ISHPEMING –The roar of the engines and the smell of exhaust fumes and food fill the air.

It’s the 15th annual Buzz the Gut car show and cruise.

“It’s kind of an way to get together with all the old cars,” said Buzz the Gut President Scott Perry, “But as you can see there’s new cars, there is goose and a half’s, there’s army trucks, there’s kind of a menagerie of everything here”

And there definitely are some more unique vehicles that show up, such as the ford owned by Dennis Henderson

Henderson has a 1950 ford utility coup that was made in Australia. The car is a right hand drive, meaning the steering wheel is on the right. Though Henderson says he used to driving with it, the car is “very unusual to have one of these in the U.S.”

A few hundred people make it to Ishpeming for the show, some of them are familiar with cars, such as Henderson, who said to keep his 1950 ford running, “you have to be sort of a mechanic because there’s always little things that go wrong with it.”

While some are just beginning to learn about how cars work, such as young attendee Makenzie Baker.
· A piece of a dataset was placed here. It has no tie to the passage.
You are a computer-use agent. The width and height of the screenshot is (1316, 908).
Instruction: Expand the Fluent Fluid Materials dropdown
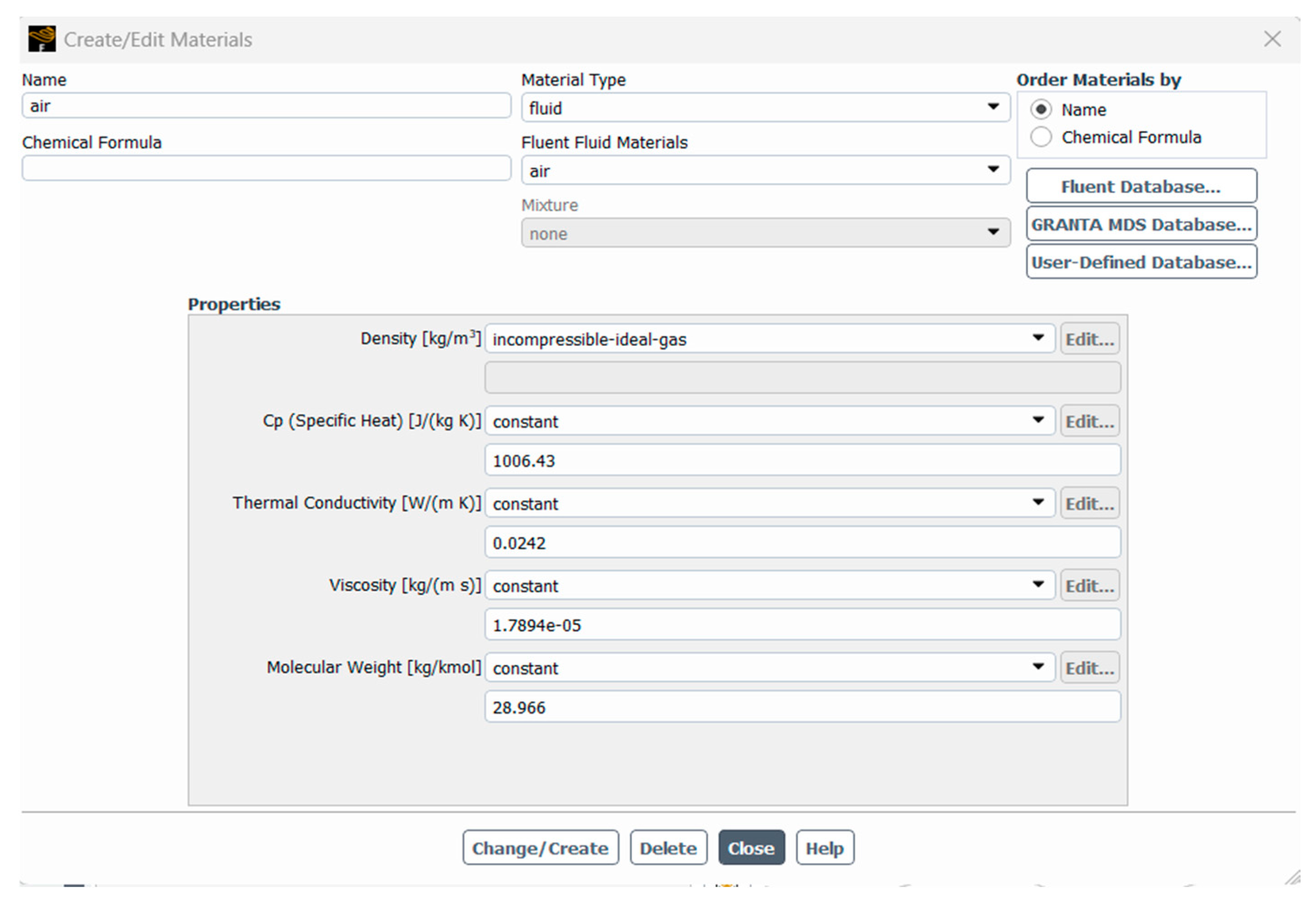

Makenzie said that she was most excited about the food at the car show, but did once, “see a peek under a car, so they have all the bunch of thingy–ma–jigs and then the gas tanks way up high.”

The Car show started about 15 years ago. However the real Buzz the Gut happened decades before that, right here in the gut of the city.

Perry explained that “It’s something that, I guess the old–timers, even older then me always would call it, lets go buzz the gut.”

“buzz the gut is what they used to do in the old days, back in the 50’s and 60’s,” said Henderson, “everyone would buzz the center of Ishpeming, which they call the gut of the town.”

And it was for a very good reasons, says a man who used to Buzz the Gut.

“It was always on a Thursday, Friday night, Saturday night,” said Perry, “we’d go downtown and look for all the girls.

Even though it happened back in the sixties and seventies, Perry says it’s good to keep the tradition alive.

“It’s a good feeling to see all the guys come out and see the cars like this,” he said.